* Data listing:
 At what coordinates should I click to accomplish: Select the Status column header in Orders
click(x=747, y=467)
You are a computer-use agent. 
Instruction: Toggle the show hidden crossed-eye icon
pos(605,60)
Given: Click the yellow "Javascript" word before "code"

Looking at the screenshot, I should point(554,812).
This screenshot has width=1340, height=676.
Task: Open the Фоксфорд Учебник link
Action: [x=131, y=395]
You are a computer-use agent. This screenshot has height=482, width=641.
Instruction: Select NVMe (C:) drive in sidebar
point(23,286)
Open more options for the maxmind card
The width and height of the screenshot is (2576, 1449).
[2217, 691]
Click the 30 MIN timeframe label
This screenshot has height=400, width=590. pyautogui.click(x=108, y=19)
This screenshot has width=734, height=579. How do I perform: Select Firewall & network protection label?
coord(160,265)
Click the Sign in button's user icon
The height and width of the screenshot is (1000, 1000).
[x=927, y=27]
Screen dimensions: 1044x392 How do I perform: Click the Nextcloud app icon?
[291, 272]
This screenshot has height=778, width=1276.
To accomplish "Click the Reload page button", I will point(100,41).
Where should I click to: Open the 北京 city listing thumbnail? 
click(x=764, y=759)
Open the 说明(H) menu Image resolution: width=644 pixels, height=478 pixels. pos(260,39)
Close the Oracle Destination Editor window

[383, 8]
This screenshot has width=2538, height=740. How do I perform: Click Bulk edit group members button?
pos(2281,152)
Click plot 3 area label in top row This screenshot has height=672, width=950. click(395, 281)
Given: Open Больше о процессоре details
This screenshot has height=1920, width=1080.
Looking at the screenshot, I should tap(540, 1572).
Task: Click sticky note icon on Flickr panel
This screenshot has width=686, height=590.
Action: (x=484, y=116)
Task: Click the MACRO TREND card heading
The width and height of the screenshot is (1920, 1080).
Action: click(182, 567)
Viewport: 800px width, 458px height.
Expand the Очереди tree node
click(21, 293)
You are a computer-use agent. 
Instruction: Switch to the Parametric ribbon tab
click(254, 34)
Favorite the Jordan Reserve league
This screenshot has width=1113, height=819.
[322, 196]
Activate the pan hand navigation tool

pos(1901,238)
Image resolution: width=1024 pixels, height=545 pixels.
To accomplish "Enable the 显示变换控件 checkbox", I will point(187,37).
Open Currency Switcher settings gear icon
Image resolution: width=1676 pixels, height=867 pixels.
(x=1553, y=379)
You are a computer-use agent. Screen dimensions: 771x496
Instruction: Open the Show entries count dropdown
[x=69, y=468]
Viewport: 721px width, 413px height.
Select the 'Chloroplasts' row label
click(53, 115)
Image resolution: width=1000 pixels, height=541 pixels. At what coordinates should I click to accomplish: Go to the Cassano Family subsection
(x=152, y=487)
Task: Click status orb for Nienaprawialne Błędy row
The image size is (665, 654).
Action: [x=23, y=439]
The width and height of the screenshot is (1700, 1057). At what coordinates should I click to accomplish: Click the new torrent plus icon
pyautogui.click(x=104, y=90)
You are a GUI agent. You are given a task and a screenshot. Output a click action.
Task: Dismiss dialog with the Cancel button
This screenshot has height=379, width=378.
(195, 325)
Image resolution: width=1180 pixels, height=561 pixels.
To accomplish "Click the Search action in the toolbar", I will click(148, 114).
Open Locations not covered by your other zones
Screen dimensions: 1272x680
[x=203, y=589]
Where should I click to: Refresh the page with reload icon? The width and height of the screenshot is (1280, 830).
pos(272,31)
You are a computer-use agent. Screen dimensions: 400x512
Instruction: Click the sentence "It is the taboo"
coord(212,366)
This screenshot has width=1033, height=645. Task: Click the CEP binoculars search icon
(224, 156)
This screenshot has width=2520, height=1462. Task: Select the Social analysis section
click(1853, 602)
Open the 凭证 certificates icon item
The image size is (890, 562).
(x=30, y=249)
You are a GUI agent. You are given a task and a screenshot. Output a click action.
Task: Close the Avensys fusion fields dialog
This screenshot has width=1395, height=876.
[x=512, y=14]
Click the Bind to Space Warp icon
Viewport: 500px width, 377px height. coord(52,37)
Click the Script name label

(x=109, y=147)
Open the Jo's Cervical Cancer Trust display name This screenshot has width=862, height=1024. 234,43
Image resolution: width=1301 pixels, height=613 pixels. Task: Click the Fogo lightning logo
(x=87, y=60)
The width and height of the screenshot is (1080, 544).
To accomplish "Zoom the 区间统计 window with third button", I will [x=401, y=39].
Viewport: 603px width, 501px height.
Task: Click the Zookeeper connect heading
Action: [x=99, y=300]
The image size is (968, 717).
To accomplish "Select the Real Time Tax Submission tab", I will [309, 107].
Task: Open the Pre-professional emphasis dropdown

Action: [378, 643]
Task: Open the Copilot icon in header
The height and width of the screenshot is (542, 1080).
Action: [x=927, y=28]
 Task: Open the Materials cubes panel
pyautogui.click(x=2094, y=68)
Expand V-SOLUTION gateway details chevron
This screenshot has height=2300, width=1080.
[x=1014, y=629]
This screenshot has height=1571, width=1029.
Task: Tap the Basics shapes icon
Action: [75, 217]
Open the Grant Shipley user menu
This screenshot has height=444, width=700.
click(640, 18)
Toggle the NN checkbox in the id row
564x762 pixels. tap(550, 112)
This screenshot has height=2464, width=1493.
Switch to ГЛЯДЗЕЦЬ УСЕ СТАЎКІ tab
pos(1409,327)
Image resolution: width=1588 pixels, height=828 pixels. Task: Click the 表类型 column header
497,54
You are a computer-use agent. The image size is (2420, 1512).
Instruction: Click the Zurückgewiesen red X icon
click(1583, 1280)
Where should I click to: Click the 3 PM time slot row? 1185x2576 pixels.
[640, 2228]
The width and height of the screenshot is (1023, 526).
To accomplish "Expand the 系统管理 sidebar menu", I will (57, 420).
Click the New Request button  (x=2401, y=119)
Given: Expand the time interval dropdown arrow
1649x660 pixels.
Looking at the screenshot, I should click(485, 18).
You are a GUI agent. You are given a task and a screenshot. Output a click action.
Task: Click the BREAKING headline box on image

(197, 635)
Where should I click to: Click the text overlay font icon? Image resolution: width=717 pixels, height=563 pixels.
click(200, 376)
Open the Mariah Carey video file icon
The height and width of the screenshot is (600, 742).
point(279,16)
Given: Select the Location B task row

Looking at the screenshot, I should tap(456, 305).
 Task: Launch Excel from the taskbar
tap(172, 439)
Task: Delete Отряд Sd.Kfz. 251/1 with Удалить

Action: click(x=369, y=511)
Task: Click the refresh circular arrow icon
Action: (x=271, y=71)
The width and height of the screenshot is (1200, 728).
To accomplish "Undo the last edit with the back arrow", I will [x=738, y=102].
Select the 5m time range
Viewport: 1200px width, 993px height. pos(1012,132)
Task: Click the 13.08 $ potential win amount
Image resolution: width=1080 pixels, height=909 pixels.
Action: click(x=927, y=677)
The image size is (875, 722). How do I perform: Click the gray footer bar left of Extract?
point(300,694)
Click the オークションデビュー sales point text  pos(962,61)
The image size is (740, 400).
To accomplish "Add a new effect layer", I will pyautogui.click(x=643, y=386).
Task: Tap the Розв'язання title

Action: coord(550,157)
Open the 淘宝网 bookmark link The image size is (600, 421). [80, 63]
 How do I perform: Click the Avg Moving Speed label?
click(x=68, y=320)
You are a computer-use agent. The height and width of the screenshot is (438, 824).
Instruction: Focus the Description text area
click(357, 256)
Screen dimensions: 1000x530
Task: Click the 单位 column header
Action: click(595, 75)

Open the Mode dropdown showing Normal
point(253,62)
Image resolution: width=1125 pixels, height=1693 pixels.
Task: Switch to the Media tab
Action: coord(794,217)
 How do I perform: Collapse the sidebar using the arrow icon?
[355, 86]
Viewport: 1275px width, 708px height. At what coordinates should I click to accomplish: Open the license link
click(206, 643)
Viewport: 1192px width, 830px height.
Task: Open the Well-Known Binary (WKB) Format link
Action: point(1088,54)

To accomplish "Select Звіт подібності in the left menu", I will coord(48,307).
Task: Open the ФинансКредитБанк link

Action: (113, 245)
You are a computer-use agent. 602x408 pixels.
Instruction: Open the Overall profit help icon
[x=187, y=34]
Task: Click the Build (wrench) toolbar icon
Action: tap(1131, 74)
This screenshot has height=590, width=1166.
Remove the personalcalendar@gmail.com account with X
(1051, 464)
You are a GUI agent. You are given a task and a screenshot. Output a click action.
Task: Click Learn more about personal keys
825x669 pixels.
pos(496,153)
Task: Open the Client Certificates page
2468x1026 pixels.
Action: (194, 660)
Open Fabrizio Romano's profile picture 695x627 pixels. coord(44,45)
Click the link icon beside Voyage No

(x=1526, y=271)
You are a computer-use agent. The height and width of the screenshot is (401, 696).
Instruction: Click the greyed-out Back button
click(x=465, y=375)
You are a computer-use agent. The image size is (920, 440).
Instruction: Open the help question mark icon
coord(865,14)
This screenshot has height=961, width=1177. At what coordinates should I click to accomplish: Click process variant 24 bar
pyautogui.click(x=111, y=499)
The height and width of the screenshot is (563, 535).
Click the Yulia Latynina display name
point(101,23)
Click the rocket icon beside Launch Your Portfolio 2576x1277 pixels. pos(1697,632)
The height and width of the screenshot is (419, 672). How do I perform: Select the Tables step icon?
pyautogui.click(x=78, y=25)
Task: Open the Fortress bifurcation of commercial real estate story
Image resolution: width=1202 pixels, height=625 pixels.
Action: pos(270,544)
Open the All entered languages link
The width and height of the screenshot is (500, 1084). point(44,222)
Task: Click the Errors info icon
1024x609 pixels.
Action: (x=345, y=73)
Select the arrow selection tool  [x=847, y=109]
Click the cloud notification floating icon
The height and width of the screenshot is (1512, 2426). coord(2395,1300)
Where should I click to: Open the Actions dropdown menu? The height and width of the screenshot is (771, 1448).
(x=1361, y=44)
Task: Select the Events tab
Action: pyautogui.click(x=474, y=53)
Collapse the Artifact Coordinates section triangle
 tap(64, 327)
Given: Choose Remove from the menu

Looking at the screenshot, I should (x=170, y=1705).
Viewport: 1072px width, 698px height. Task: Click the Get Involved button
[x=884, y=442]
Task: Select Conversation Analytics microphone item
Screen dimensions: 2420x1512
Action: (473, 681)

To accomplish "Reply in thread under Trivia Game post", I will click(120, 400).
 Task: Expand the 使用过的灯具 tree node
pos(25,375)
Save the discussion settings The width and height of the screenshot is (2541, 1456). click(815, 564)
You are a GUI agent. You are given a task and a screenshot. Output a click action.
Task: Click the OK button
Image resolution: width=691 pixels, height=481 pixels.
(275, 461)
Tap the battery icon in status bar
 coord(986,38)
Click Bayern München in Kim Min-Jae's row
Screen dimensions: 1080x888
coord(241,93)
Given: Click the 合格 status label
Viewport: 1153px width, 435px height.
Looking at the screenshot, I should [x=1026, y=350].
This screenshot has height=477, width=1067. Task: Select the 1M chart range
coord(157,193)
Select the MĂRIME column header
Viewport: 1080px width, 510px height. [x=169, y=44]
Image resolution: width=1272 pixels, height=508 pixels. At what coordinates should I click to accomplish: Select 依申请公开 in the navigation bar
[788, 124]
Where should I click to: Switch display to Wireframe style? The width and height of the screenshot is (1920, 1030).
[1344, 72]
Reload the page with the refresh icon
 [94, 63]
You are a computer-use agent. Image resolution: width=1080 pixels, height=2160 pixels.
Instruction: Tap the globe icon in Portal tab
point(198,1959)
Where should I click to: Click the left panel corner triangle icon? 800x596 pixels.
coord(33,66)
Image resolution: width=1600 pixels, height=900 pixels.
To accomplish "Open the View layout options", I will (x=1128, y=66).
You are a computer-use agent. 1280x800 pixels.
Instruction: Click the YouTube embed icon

* What needs to be done: Reproduce verbatim the part of the material that opens with the line containing "Where should I click to: Click the 3" and closes with the line containing "Click the オークションデビュー", including both of those lines.

* Final result:
Where should I click to: Click the 3 PM time slot row? 1185x2576 pixels.
[640, 2228]
The width and height of the screenshot is (1023, 526).
To accomplish "Expand the 系统管理 sidebar menu", I will (57, 420).
Click the New Request button  (x=2401, y=119)
Given: Expand the time interval dropdown arrow
1649x660 pixels.
Looking at the screenshot, I should click(485, 18).
You are a GUI agent. You are given a task and a screenshot. Output a click action.
Task: Click the BREAKING headline box on image

(197, 635)
Where should I click to: Click the text overlay font icon? Image resolution: width=717 pixels, height=563 pixels.
click(200, 376)
Open the Mariah Carey video file icon
The height and width of the screenshot is (600, 742).
point(279,16)
Given: Select the Location B task row

Looking at the screenshot, I should tap(456, 305).
 Task: Launch Excel from the taskbar
tap(172, 439)
Task: Delete Отряд Sd.Kfz. 251/1 with Удалить

Action: click(x=369, y=511)
Task: Click the refresh circular arrow icon
Action: (x=271, y=71)
The width and height of the screenshot is (1200, 728).
To accomplish "Undo the last edit with the back arrow", I will [x=738, y=102].
Select the 5m time range
Viewport: 1200px width, 993px height. pos(1012,132)
Task: Click the 13.08 $ potential win amount
Image resolution: width=1080 pixels, height=909 pixels.
Action: click(x=927, y=677)
The image size is (875, 722). How do I perform: Click the gray footer bar left of Extract?
point(300,694)
Click the オークションデビュー sales point text  pos(962,61)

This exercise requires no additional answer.